Recordemos que el deseo de Dios es que te vaya bien en todo, pero esta premisa es válida sólo si entendemos la palabra obediencia.

“Mis acciones determinarán si me irá bien o me irá mal en mi vida.”

Isaías 1:16 dice: ¡Dejen ya de pecar! ¡No quiero ver su maldad! ¡Dejen ya de hacer lo malo y aprendan a hacer lo bueno!

¿Qué acciones y pensamientos están obstruyendo la bendición que Dios quiere para ti?

Realiza un examen de conciencia y piensa en todas aquellas acciones que cometes a diario que te está alejando de Dios.

Reflexiona:

¿Qué decisión debo tomar para que me vaya bien?

¿Si Dios promete prosperarme por medio de mi obediencia entonces qué aspectos de mi vida están desobedeciendo a Dios?

¿Tenemos malas costumbres heredadas de nuestra familia que debemos cambiar?

¿Existen actitudes de nuestro circulo de amistad o modos de vivir que no reflejan a Jesús en mi vida?

¿Cómo pretendemos bendición si no hacemos nuestra parte?
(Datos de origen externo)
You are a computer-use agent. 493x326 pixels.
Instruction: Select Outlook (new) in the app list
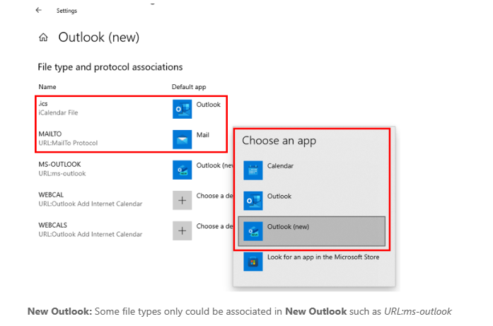coord(289,227)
Recuerda que la clave es apartarte del mal para que prosperes.

Isaías 1:16-19 dice: Si tan solo me obedecen, tendrán comida en abundancia.

El obedecer a Dios, el guardar su palabra y cumplir sus mandamientos hará que te vaya bien.

Recuerda que Dios no nos obliga a nada, la bendición estará en camino siempre y cuando tú deseas. Si tú quieres y oyeres la voz de Dios te irá bien.